Data extracts:
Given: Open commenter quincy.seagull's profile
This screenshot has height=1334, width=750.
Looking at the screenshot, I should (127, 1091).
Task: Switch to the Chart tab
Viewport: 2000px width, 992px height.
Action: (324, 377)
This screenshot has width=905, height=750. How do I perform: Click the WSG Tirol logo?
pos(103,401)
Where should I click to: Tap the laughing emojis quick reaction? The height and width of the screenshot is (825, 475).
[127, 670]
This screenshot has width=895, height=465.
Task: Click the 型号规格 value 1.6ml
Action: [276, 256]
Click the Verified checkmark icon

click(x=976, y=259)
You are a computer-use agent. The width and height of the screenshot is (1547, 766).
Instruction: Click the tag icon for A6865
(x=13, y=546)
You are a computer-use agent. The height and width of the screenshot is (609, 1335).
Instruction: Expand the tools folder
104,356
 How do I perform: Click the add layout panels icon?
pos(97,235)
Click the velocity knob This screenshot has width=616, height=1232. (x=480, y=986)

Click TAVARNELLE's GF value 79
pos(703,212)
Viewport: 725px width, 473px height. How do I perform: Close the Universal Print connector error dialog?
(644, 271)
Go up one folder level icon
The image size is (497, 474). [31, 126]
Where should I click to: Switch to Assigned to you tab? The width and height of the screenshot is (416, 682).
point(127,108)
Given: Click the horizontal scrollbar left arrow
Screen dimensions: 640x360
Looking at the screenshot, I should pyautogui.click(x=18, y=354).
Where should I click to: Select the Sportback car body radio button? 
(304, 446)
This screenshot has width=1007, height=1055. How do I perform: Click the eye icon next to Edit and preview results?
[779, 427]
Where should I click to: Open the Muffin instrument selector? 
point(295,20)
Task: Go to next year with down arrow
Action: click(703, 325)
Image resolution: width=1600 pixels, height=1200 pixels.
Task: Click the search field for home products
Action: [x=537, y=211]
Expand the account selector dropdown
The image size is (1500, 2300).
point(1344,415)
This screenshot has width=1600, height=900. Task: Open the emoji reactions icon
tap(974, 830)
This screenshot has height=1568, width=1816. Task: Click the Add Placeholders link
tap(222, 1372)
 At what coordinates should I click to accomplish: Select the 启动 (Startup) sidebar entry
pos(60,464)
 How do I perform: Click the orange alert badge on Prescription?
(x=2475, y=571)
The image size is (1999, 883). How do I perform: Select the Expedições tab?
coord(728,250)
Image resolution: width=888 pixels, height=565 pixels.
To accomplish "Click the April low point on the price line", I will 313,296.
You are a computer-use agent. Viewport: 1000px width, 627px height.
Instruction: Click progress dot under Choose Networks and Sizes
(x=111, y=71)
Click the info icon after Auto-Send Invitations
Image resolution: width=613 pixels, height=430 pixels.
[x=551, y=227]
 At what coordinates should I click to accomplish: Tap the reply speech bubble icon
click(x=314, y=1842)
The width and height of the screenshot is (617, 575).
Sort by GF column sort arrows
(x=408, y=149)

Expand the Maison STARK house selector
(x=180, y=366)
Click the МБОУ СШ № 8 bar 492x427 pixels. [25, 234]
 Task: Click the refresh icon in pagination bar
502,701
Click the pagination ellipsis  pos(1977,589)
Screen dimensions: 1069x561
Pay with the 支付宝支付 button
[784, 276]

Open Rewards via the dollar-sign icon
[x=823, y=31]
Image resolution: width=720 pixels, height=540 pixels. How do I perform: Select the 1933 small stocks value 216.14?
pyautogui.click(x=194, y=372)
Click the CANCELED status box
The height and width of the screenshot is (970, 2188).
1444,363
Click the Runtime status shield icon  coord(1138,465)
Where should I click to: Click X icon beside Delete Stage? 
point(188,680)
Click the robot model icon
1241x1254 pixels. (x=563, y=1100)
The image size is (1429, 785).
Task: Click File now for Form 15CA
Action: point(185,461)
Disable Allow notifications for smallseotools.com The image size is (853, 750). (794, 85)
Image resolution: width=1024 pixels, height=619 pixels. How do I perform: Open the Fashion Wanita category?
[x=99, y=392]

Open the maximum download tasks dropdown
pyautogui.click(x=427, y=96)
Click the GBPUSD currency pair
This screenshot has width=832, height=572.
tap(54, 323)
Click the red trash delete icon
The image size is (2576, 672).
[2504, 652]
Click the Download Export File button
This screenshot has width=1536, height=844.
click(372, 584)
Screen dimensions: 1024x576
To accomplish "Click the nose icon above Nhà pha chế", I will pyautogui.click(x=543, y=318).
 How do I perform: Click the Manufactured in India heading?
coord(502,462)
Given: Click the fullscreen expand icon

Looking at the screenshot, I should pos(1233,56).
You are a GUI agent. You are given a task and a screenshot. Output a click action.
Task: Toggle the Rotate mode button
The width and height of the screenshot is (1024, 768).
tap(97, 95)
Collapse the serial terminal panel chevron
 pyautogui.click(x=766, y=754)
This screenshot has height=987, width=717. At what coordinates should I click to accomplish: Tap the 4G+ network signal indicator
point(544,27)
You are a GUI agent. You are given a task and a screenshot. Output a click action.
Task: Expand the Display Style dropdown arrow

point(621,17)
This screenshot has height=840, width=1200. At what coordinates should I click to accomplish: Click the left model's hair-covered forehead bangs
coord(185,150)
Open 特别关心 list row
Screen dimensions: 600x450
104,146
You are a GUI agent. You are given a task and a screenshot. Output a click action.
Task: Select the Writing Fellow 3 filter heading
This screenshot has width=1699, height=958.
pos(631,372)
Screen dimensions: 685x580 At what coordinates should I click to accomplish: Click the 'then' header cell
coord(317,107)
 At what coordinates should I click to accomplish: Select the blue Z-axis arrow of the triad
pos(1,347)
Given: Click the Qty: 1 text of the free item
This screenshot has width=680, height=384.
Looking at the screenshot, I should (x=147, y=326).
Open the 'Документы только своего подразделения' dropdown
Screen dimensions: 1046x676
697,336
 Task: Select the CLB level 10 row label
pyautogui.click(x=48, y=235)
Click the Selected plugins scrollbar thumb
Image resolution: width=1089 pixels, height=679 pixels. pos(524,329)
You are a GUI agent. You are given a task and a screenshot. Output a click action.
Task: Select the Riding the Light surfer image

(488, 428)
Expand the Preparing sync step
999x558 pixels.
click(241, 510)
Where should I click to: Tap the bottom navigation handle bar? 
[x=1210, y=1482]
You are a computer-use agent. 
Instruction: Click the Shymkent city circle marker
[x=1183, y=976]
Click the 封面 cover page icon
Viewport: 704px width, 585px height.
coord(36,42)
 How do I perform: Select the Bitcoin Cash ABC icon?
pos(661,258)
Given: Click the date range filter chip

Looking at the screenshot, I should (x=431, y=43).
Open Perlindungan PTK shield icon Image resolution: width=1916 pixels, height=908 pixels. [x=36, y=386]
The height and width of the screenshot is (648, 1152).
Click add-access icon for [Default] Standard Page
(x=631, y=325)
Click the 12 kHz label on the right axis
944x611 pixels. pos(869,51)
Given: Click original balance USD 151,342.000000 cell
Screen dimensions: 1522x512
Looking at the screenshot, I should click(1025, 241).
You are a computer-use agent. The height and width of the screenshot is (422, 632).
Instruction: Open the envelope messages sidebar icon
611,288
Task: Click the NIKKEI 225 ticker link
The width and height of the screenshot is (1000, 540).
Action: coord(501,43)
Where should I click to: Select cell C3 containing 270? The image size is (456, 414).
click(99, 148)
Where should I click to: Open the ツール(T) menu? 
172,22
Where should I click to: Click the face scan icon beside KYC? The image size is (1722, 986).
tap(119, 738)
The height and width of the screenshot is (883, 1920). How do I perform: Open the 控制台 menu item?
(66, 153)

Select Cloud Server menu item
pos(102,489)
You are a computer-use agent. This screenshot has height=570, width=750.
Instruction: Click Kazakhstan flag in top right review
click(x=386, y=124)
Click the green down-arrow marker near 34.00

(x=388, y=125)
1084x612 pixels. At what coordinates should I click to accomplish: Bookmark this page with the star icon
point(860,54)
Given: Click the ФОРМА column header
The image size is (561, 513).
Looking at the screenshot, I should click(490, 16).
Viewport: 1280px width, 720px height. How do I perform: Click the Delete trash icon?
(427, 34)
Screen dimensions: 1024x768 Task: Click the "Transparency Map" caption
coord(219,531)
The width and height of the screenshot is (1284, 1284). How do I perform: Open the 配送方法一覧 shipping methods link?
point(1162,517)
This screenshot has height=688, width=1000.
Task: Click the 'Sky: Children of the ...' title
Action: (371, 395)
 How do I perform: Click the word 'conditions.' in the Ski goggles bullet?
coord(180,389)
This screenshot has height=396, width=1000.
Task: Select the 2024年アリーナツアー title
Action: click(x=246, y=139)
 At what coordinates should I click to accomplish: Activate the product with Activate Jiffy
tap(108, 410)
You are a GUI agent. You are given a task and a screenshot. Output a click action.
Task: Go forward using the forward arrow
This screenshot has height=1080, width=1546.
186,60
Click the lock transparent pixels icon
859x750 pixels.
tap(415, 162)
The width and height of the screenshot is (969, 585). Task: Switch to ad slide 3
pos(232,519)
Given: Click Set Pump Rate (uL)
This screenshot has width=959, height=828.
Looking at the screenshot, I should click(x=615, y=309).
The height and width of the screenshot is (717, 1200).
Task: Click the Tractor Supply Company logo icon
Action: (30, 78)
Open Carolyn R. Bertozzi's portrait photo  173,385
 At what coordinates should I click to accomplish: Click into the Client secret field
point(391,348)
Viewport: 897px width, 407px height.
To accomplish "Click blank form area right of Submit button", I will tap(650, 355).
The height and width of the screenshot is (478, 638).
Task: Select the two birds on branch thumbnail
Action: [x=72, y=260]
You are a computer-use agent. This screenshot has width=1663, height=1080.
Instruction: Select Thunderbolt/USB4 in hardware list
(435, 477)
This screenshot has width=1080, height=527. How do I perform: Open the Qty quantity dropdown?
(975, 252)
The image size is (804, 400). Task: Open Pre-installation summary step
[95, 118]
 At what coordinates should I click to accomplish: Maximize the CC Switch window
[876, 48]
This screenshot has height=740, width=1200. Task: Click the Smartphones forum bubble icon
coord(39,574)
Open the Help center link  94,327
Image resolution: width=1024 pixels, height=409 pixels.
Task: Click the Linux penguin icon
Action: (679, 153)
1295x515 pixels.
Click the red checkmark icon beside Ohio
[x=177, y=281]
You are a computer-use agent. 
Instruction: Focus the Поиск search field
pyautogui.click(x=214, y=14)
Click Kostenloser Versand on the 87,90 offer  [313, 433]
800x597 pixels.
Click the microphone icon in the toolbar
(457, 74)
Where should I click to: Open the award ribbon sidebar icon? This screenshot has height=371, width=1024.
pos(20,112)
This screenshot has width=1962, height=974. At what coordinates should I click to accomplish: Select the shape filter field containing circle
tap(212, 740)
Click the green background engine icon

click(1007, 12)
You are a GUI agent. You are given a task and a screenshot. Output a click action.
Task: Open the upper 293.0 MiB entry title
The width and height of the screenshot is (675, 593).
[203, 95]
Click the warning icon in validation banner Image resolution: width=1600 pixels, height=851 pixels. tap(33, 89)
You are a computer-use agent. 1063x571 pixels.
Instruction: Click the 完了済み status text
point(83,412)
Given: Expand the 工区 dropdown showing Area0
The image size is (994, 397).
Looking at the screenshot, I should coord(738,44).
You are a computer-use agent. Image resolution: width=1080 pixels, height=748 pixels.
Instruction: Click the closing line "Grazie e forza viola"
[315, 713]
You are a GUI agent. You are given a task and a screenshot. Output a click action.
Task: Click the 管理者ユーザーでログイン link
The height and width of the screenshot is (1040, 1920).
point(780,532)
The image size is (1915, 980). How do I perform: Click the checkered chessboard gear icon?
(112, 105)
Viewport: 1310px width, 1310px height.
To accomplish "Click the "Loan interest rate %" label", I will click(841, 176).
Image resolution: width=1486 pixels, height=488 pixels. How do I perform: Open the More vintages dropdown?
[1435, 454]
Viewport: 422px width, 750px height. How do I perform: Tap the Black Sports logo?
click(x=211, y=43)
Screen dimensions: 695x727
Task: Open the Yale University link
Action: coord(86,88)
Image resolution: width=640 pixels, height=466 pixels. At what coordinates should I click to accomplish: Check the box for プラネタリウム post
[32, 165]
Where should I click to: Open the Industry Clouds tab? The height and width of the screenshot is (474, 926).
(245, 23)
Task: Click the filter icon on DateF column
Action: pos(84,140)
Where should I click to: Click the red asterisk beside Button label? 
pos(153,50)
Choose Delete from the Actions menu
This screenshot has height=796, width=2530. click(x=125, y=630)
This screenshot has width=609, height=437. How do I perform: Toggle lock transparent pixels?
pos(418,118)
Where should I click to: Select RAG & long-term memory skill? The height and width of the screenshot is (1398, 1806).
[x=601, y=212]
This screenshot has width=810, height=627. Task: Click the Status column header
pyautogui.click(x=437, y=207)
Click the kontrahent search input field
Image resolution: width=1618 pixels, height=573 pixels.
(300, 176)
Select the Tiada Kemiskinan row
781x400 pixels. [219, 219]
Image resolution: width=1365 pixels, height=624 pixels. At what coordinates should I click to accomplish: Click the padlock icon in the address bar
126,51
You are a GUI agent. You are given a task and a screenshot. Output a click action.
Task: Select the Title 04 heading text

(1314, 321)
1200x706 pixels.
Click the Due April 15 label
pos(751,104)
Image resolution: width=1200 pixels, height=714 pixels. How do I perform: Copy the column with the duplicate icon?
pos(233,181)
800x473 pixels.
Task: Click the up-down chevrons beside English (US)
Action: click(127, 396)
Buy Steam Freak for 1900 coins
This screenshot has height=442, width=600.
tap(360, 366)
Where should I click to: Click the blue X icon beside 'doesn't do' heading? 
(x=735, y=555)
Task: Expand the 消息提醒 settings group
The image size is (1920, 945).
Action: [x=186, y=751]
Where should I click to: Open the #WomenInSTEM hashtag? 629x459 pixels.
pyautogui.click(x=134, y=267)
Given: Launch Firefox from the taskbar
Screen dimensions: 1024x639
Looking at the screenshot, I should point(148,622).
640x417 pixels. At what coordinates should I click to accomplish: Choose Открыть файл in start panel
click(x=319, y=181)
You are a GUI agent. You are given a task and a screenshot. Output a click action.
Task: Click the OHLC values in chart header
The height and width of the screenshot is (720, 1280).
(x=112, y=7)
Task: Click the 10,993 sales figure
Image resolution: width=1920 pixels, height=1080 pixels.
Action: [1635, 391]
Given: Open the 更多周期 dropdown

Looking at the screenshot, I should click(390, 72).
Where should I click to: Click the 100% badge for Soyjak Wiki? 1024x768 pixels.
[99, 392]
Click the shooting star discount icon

What you need to do: Every line in the records above that has "shield" counts once. Give the total and nothing else.

Written solution: 2